Para insultar a Amancio Ortega en las redes sociales sin caer en el ridículo, primero debe asegurarse bien de cumplir cuatro requisitos, a saber: Que en su armario no encontremos ni una sola prenda de ropa de las marcas que conforman Inditex o de ninguna otra multinacional textil, ser un empresario de éxito que conozca y domine los secretos y las normas no escritas del mundo financiero, no tener un amigo o familiar que esté pagando su hipoteca por ser uno de los 150.000 empleados del grupo, y cuarto, procurar que el teléfono móvil o el ordenador desde el cual escribe no contenga ni un miligramo de coltán, el nuevo diamante de sangre, el mineral milagroso extraído con mayor o menor pudor de las entrañas del África más corrupta.

Si usted pasa la criba le acepto la crítica, pero si no, dirija su odio hacia gente más merecedora del mismo, que en España los tenemos a patadas, y a buen seguro con más merecimiento que el empresario, gallego de adopción, porque la envidia ramplona y manida no es más que una zarandaja. Como no me gustan las hagiografías, y el ascenso de Amancio Ortega es de sobra conocido por estudiado, sólo diré que, si pusieran una lupa sobre cada uno de nosotros, no sería difícil encontrar algún claroscuro. Con eso me sobra y me basta para no mirar demasiado la paja en el ojo ajeno pues, como dice el refrán, más sabe el loco en su casa que el cuerdo en la ajena.

Creo que una buena forma de conocer a alguien es a través de su familia. La relación con su familia para ser más exactos, pues no soy el primero que opina que a la hora de buscar un socio de fiar es necesario saber cómo trata a su madre o a su pareja. Alguien que no quiere a su propia madre o daña a su mujer jamás te respetará a ti. Tardará más o menos tiempo en traicionarte, pero lo hará.

Y aquí es donde aparece la figura de Rosalía Mera, exmujer de Ortega. Una señora que se crió entre retales y alfileres para acabar donando un ingente patrimonio a la investigación de enfermedades raras y dedicar sus últimos años de vida a ayudar a cientos de enfermos, empezando por su propio hijo discapacitado. Una mujer, eso sí, que con el tiempo se convirtió en «la otra», lo que sirvió de acicate para sus detractores.

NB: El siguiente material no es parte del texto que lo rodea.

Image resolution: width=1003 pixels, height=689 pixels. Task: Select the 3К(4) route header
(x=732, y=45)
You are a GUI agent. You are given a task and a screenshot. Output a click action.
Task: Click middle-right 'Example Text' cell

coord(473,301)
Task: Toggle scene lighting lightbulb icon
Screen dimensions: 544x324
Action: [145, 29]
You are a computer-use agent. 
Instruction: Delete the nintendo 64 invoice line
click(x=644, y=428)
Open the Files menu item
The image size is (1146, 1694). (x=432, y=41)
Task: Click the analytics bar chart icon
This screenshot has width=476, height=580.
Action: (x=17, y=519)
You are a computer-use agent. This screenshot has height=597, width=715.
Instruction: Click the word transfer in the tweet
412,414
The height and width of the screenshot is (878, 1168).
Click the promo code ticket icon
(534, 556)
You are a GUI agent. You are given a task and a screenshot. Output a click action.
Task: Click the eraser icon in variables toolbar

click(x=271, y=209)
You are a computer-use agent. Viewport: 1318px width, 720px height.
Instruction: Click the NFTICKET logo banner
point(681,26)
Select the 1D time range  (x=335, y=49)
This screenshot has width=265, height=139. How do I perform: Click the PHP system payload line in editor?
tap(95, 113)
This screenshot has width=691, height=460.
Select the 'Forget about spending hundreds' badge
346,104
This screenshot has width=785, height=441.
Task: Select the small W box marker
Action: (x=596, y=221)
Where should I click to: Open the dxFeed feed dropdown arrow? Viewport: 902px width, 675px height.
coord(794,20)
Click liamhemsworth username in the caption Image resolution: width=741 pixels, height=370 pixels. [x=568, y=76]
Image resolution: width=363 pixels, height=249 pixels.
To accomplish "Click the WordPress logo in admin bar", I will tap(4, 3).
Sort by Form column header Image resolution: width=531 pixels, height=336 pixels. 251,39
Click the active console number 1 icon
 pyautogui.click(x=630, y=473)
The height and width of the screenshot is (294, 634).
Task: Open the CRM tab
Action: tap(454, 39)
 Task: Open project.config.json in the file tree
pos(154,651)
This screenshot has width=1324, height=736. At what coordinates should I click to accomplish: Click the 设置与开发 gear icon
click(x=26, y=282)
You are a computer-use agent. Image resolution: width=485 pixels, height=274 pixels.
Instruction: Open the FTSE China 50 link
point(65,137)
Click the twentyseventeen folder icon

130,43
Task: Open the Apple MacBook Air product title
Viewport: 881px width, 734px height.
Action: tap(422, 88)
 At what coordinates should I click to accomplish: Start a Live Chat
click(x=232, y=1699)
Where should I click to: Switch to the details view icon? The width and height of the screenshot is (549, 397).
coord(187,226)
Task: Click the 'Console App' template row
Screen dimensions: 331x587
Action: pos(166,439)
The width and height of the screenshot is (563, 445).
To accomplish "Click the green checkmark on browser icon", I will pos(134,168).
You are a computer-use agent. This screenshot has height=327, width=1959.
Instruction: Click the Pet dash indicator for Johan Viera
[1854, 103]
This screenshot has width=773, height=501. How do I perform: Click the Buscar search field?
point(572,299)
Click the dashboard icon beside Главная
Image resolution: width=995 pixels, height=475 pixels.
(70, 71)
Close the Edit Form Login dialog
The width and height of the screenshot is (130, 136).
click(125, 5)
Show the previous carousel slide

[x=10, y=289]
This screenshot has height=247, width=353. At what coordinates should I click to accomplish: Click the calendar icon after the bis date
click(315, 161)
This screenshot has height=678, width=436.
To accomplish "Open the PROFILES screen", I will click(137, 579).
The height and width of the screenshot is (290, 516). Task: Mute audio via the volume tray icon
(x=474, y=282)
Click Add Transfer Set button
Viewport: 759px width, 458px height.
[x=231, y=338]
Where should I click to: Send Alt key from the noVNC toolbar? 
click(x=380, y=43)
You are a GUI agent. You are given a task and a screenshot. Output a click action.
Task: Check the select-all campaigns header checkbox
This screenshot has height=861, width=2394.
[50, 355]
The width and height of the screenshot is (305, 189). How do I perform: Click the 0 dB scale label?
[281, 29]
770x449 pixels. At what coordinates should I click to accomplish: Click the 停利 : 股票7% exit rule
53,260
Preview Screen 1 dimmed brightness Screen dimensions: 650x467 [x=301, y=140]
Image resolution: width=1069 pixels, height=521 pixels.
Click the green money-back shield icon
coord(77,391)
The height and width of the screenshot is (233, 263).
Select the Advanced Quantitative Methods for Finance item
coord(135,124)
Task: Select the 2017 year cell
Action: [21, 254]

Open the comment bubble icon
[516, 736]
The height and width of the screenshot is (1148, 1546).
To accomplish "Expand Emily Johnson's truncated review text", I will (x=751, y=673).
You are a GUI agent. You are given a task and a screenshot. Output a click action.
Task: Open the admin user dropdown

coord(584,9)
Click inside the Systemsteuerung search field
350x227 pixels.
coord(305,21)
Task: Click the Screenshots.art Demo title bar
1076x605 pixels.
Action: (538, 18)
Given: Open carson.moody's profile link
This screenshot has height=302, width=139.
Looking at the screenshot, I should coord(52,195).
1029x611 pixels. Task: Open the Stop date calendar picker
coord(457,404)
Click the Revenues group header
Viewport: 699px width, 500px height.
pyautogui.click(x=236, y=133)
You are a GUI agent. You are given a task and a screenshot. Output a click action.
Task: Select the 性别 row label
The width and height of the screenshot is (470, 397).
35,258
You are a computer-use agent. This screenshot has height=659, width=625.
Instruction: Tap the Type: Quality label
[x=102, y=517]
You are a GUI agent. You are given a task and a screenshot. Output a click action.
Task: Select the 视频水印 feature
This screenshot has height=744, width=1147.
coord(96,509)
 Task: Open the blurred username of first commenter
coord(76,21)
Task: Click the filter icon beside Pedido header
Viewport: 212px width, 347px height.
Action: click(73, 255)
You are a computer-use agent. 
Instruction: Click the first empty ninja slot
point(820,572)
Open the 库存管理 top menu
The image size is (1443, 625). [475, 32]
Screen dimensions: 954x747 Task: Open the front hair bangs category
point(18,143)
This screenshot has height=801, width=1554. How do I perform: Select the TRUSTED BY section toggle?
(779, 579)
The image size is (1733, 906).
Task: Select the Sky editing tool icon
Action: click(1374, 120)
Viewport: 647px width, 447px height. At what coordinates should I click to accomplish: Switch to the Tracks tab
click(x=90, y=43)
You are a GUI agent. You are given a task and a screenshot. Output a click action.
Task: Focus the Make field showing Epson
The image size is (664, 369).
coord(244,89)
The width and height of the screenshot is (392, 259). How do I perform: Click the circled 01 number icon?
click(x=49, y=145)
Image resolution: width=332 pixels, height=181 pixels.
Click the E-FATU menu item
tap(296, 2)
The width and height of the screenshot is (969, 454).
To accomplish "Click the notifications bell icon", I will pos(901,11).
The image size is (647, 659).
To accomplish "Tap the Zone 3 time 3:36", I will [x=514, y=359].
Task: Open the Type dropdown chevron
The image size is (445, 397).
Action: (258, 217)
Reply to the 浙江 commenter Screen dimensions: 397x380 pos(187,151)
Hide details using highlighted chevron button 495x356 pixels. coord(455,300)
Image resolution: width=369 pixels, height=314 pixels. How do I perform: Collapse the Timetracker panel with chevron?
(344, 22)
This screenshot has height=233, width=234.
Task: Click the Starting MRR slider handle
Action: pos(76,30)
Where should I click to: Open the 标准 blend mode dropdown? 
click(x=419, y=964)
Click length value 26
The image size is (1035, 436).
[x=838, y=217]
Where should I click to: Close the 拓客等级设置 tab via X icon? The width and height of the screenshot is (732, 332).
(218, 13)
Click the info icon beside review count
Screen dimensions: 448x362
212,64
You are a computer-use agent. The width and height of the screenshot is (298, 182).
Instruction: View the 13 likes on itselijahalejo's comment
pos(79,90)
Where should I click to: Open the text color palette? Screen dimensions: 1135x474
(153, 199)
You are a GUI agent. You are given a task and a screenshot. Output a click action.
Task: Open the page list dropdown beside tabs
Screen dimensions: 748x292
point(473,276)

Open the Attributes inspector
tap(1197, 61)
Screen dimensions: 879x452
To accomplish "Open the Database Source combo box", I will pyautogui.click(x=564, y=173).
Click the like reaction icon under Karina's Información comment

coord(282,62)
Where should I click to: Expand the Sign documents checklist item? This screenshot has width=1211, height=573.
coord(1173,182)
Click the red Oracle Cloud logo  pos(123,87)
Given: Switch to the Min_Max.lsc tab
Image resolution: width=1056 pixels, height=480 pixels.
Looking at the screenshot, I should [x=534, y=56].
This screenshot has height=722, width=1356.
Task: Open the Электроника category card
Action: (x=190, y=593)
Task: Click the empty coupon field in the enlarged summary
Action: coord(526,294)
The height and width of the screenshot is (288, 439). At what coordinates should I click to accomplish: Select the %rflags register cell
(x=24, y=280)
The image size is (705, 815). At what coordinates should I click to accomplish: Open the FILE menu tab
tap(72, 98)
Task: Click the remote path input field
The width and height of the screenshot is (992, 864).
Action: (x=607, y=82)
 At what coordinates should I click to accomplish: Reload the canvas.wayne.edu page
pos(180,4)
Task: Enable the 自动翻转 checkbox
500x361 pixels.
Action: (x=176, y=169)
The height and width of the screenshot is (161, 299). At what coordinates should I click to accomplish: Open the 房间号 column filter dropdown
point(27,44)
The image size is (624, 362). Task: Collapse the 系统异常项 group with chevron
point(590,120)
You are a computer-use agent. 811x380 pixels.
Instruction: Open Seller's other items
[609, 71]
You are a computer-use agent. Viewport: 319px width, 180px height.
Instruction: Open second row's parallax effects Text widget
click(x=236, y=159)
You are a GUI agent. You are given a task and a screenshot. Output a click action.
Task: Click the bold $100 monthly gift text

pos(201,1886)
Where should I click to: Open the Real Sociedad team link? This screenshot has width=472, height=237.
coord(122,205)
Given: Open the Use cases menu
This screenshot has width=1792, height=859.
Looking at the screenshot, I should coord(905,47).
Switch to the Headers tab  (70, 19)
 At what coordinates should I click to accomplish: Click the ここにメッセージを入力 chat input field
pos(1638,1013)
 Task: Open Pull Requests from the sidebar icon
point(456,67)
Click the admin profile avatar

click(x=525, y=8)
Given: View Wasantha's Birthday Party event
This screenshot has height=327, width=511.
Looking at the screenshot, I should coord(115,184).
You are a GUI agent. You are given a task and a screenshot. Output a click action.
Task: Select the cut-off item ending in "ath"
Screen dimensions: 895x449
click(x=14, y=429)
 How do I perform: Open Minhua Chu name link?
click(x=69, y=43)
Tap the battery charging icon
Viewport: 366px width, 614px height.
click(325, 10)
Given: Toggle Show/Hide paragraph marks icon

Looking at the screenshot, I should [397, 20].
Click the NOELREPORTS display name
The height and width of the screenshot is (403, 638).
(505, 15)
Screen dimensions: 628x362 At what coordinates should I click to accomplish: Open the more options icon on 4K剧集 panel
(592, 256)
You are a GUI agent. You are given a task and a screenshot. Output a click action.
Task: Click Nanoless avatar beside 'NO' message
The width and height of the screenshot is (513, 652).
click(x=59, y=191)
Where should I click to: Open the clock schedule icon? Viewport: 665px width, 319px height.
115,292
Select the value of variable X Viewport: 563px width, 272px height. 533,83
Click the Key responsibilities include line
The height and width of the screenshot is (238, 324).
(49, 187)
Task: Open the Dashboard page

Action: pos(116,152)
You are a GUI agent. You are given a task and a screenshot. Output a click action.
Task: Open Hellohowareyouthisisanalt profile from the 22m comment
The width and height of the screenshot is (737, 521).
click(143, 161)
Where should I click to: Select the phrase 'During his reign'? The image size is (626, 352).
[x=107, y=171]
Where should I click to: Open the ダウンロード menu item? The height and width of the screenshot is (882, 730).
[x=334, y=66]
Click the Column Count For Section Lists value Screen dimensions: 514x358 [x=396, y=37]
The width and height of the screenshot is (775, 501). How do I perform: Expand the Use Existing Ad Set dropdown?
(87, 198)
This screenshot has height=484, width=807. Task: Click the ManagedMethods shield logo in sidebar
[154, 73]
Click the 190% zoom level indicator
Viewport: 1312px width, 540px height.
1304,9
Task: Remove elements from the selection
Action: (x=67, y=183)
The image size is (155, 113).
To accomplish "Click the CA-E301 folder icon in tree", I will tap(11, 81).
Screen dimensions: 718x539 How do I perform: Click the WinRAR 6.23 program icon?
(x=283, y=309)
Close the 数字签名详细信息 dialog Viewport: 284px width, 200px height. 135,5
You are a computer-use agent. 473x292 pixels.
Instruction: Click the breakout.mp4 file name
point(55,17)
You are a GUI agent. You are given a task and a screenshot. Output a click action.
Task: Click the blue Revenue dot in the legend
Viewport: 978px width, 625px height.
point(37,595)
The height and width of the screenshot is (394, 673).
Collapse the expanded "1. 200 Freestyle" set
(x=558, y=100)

Ya ven, un matrimonio humilde al que el olfato empresarial, la suerte y una entrega infatigable llevaron a amasar la mayor riqueza conocida. Dos personas con sus filias y sus fobias, como todos, con sus logros y sus pecados, como todos. Pero volvamos a Don Amancio. Bien cierto es que la opacidad con que lleva su vida ensancha el mentidero y, para bien o para mal, alimenta los dimes y diretes, pero de ahí a convertirlo en la diana de la animadversión más furibunda hay un trecho. De manera que en Wall Street se preguntan dónde está España, ese pequeño país donde reside e hizo fortuna el hombre más rico del mundo, y aquí nos preguntamos por qué Amancio Ortega es tan mala persona y no reparte todo su patrimonio entre los españolitos paniaguados, subvencionados y rencorosos; por qué el dueño de Zara es tan ogro de usar un sistema de mano de obra legal aunque poco decoroso en vez de invertir todo su dinero en Bangladesh, Yibuti o Níger. Pues mire usted, seguramente porque Amancio Ortega es un empresario y creo que nunca ha pretendido ser Teresa de Calcuta, y porque si a usted le toca el Euromillón no irá a regalárselo al primero que pase, y porque en definitiva su dinero es suyo y hace con él lo que le dé la real gana, como cuando se gastó 40 millones de euros en comprar 25 equipos de radioterapia avanzada que donó a la Junta de Andalucía para luchar contra el maldito cáncer. Sólo faltaría que tuviéramos que preguntarle a Echenique cuál es la forma correcta de gastarnos el dinero.

Nadie es profeta en su tierra, y sí, hoy estoy demasiado refranero, y eso puedo entenderlo -lo del profeta, no lo del refranero- así que supongo que el vilipendiado oligarca hace oídos sordos reduciendo la estupidez a un zumbido imperceptible, aceptando que es imposible agradar a todo el mundo y viviendo con la tranquilidad de saber que ha creado un imperio de la nada, la obra de toda una vida. Con eso ya puede decir más que muchos. Lo que pase en su conciencia ya es un tema aparte, pero ni yo, ni los miles de andaluces que ojalá encuentren cura a sus tumores, seremos los que le tiren la primera piedra.